[Start of section]

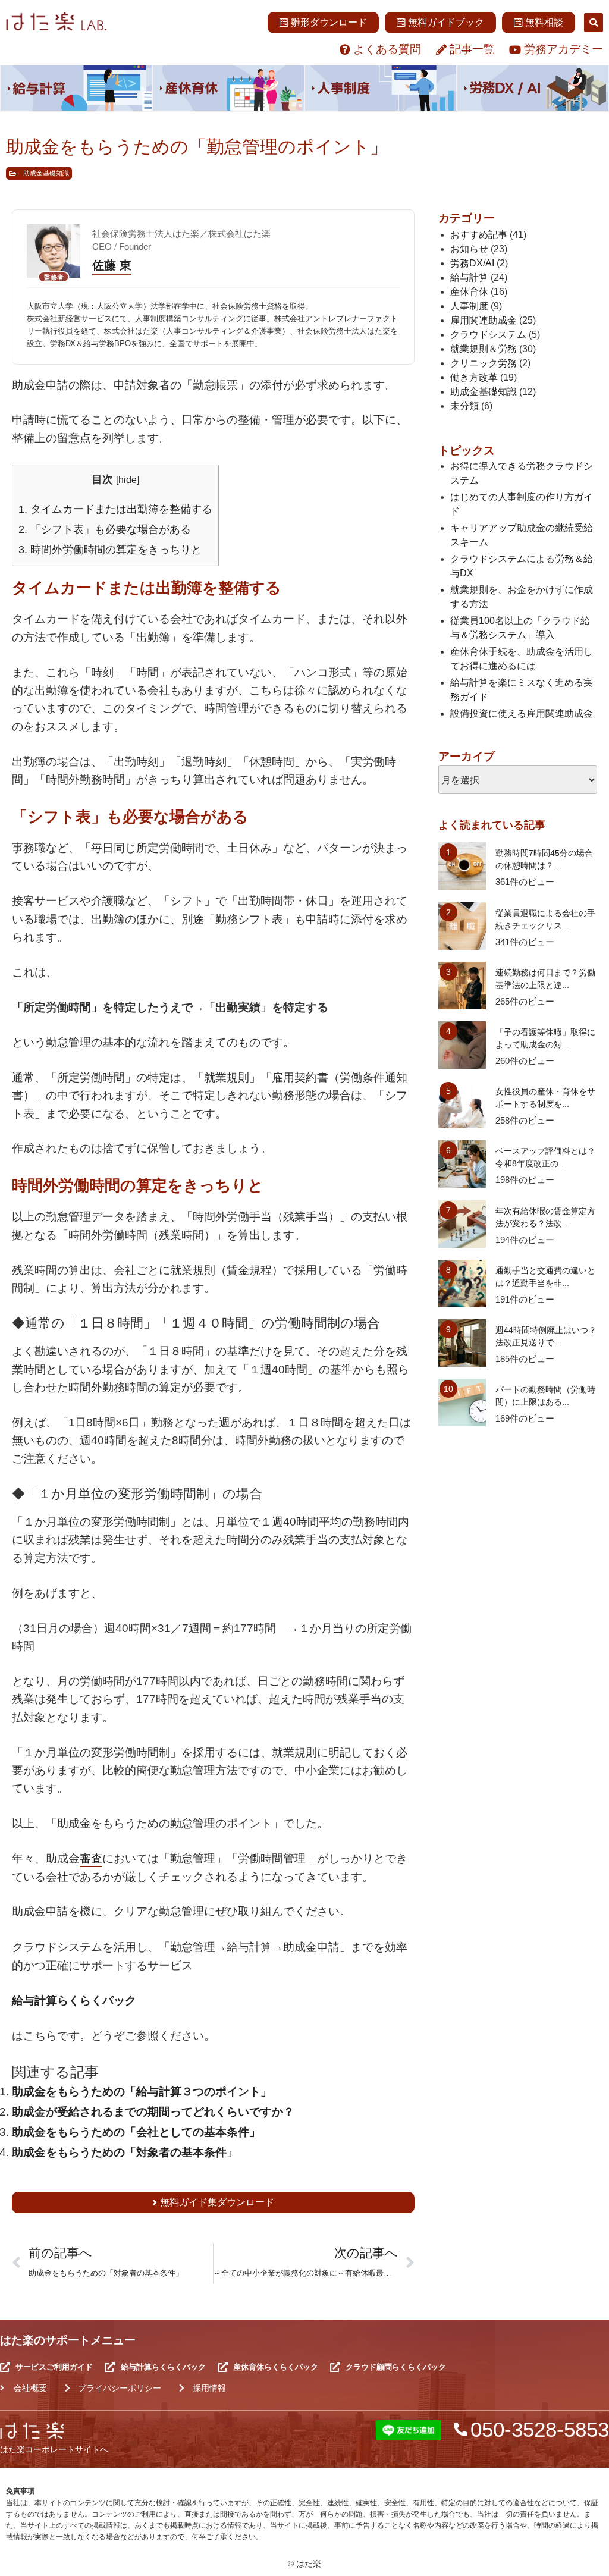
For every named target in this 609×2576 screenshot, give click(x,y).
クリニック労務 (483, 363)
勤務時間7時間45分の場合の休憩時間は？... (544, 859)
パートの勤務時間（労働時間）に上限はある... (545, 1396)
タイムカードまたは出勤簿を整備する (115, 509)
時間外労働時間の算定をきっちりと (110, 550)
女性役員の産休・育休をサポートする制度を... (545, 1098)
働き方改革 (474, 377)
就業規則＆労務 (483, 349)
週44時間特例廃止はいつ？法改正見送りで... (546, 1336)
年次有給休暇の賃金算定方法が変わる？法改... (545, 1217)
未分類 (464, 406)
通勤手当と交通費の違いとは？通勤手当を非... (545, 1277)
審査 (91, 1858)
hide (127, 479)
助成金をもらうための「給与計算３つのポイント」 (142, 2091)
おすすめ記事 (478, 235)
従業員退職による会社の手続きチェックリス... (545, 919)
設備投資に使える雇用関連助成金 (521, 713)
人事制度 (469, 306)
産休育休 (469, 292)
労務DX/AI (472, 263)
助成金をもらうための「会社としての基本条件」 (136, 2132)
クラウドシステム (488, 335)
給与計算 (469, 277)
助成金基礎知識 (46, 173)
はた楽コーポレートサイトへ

[End of section]

§ **Problem details**
The required output is the exact run of lines from the one with "助成金をもらうための「会社としての基本条件」 (136, 2132)" through the final line of the entries.

§ **Reply**
助成金をもらうための「会社としての基本条件」 (136, 2132)
クラウドシステム (488, 335)
給与計算 (469, 277)
助成金基礎知識 (46, 173)
はた楽コーポレートサイトへ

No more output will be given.